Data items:
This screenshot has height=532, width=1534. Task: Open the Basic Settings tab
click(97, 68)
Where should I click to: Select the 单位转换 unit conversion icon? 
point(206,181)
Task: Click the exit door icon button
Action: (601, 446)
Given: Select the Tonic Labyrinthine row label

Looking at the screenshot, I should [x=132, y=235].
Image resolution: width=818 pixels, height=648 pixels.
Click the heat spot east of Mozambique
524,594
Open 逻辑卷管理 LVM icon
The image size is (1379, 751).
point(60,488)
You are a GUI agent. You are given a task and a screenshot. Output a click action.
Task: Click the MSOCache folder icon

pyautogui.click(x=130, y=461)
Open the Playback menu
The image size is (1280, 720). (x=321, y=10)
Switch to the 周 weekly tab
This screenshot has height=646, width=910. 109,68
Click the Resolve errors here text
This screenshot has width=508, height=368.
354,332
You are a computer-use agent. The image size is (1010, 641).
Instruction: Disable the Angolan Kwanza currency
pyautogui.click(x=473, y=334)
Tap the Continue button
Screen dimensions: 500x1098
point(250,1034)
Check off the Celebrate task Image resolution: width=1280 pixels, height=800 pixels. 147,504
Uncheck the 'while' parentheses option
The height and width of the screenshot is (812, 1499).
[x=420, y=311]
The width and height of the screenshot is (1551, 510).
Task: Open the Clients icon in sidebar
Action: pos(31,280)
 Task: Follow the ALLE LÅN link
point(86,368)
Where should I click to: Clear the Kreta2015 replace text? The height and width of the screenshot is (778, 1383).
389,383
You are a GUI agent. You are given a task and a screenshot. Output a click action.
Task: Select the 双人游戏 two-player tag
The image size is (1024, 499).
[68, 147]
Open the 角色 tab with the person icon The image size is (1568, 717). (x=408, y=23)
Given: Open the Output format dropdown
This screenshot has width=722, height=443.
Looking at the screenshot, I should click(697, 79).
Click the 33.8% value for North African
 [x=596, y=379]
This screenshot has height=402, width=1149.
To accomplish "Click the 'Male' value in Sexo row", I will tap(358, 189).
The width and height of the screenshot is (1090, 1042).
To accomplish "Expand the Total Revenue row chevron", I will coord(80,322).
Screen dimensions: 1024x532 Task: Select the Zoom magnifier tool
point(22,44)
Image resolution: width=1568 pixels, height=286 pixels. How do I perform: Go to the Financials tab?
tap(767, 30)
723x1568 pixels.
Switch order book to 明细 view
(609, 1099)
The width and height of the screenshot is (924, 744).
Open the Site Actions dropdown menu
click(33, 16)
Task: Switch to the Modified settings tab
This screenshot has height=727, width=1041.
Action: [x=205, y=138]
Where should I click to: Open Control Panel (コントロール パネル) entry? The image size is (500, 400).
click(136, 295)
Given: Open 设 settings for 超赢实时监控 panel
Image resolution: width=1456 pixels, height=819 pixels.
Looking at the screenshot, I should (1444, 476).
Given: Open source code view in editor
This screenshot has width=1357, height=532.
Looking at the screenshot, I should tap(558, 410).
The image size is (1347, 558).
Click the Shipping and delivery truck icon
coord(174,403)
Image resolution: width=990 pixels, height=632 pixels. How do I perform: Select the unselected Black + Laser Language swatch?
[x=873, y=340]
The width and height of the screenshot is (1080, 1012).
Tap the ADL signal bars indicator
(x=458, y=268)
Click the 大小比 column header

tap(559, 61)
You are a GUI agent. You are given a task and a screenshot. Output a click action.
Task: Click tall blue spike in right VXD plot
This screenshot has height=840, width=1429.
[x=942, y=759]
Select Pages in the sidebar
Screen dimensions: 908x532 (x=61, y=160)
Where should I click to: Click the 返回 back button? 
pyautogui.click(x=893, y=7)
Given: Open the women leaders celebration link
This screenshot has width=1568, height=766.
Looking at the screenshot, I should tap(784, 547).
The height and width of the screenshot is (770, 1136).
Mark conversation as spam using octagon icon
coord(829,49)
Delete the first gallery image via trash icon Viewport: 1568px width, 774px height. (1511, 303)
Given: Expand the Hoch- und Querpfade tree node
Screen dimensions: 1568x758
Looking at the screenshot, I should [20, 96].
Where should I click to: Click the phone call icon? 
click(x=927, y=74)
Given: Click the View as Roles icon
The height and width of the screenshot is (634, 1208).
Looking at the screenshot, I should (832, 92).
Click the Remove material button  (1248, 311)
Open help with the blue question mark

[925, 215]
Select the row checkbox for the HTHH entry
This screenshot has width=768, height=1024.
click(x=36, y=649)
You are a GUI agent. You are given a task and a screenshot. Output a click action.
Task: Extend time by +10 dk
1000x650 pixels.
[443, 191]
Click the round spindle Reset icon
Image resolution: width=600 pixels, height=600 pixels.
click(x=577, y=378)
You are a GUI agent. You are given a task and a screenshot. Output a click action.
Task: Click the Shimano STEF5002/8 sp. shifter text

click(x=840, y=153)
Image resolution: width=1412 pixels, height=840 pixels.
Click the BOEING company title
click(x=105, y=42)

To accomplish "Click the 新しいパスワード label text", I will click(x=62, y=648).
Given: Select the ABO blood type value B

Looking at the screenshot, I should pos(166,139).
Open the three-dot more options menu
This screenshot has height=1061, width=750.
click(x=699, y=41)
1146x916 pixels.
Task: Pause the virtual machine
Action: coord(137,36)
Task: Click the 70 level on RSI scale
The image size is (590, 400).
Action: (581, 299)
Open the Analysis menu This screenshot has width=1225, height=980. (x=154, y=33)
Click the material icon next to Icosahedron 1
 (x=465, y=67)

__DIRECTIONS FOR THIS TASK__:
When transcribing the data, keep every line exactly as it is.

__RESPONSE__:
This screenshot has height=532, width=1534. Task: Open the Basic Settings tab
click(97, 68)
Where should I click to: Select the 单位转换 unit conversion icon? 
point(206,181)
Task: Click the exit door icon button
Action: (601, 446)
Given: Select the Tonic Labyrinthine row label

Looking at the screenshot, I should [x=132, y=235].
Image resolution: width=818 pixels, height=648 pixels.
Click the heat spot east of Mozambique
524,594
Open 逻辑卷管理 LVM icon
The image size is (1379, 751).
point(60,488)
You are a GUI agent. You are given a task and a screenshot. Output a click action.
Task: Click the MSOCache folder icon

pyautogui.click(x=130, y=461)
Open the Playback menu
The image size is (1280, 720). (x=321, y=10)
Switch to the 周 weekly tab
This screenshot has height=646, width=910. 109,68
Click the Resolve errors here text
This screenshot has width=508, height=368.
354,332
You are a computer-use agent. The image size is (1010, 641).
Instruction: Disable the Angolan Kwanza currency
pyautogui.click(x=473, y=334)
Tap the Continue button
Screen dimensions: 500x1098
point(250,1034)
Check off the Celebrate task Image resolution: width=1280 pixels, height=800 pixels. 147,504
Uncheck the 'while' parentheses option
The height and width of the screenshot is (812, 1499).
[x=420, y=311]
The width and height of the screenshot is (1551, 510).
Task: Open the Clients icon in sidebar
Action: pos(31,280)
 Task: Follow the ALLE LÅN link
point(86,368)
Where should I click to: Clear the Kreta2015 replace text? The height and width of the screenshot is (778, 1383).
389,383
You are a GUI agent. You are given a task and a screenshot. Output a click action.
Task: Select the 双人游戏 two-player tag
The image size is (1024, 499).
[68, 147]
Open the 角色 tab with the person icon The image size is (1568, 717). (x=408, y=23)
Given: Open the Output format dropdown
This screenshot has width=722, height=443.
Looking at the screenshot, I should click(697, 79).
Click the 33.8% value for North African
 [x=596, y=379]
This screenshot has height=402, width=1149.
To accomplish "Click the 'Male' value in Sexo row", I will tap(358, 189).
The width and height of the screenshot is (1090, 1042).
To accomplish "Expand the Total Revenue row chevron", I will coord(80,322).
Screen dimensions: 1024x532 Task: Select the Zoom magnifier tool
point(22,44)
Image resolution: width=1568 pixels, height=286 pixels. How do I perform: Go to the Financials tab?
tap(767, 30)
723x1568 pixels.
Switch order book to 明细 view
(609, 1099)
The width and height of the screenshot is (924, 744).
Open the Site Actions dropdown menu
click(33, 16)
Task: Switch to the Modified settings tab
This screenshot has height=727, width=1041.
Action: [x=205, y=138]
Where should I click to: Open Control Panel (コントロール パネル) entry? The image size is (500, 400).
click(136, 295)
Given: Open 设 settings for 超赢实时监控 panel
Image resolution: width=1456 pixels, height=819 pixels.
Looking at the screenshot, I should (1444, 476).
Given: Open source code view in editor
This screenshot has width=1357, height=532.
Looking at the screenshot, I should tap(558, 410).
The image size is (1347, 558).
Click the Shipping and delivery truck icon
coord(174,403)
Image resolution: width=990 pixels, height=632 pixels. How do I perform: Select the unselected Black + Laser Language swatch?
[x=873, y=340]
The width and height of the screenshot is (1080, 1012).
Tap the ADL signal bars indicator
(x=458, y=268)
Click the 大小比 column header

tap(559, 61)
You are a GUI agent. You are given a task and a screenshot. Output a click action.
Task: Click tall blue spike in right VXD plot
This screenshot has height=840, width=1429.
[x=942, y=759]
Select Pages in the sidebar
Screen dimensions: 908x532 (x=61, y=160)
Where should I click to: Click the 返回 back button? 
pyautogui.click(x=893, y=7)
Given: Open the women leaders celebration link
This screenshot has width=1568, height=766.
Looking at the screenshot, I should tap(784, 547).
The height and width of the screenshot is (770, 1136).
Mark conversation as spam using octagon icon
coord(829,49)
Delete the first gallery image via trash icon Viewport: 1568px width, 774px height. (1511, 303)
Given: Expand the Hoch- und Querpfade tree node
Screen dimensions: 1568x758
Looking at the screenshot, I should [20, 96].
Where should I click to: Click the phone call icon? 
click(x=927, y=74)
Given: Click the View as Roles icon
The height and width of the screenshot is (634, 1208).
Looking at the screenshot, I should (832, 92).
Click the Remove material button  (1248, 311)
Open help with the blue question mark

[925, 215]
Select the row checkbox for the HTHH entry
This screenshot has width=768, height=1024.
click(x=36, y=649)
You are a GUI agent. You are given a task and a screenshot. Output a click action.
Task: Extend time by +10 dk
1000x650 pixels.
[443, 191]
Click the round spindle Reset icon
Image resolution: width=600 pixels, height=600 pixels.
click(x=577, y=378)
You are a GUI agent. You are given a task and a screenshot. Output a click action.
Task: Click the Shimano STEF5002/8 sp. shifter text

click(x=840, y=153)
Image resolution: width=1412 pixels, height=840 pixels.
Click the BOEING company title
click(x=105, y=42)

To accomplish "Click the 新しいパスワード label text", I will click(x=62, y=648).
Given: Select the ABO blood type value B

Looking at the screenshot, I should pos(166,139).
Open the three-dot more options menu
This screenshot has height=1061, width=750.
click(x=699, y=41)
1146x916 pixels.
Task: Pause the virtual machine
Action: coord(137,36)
Task: Click the 70 level on RSI scale
The image size is (590, 400).
Action: (581, 299)
Open the Analysis menu This screenshot has width=1225, height=980. (x=154, y=33)
Click the material icon next to Icosahedron 1
 (x=465, y=67)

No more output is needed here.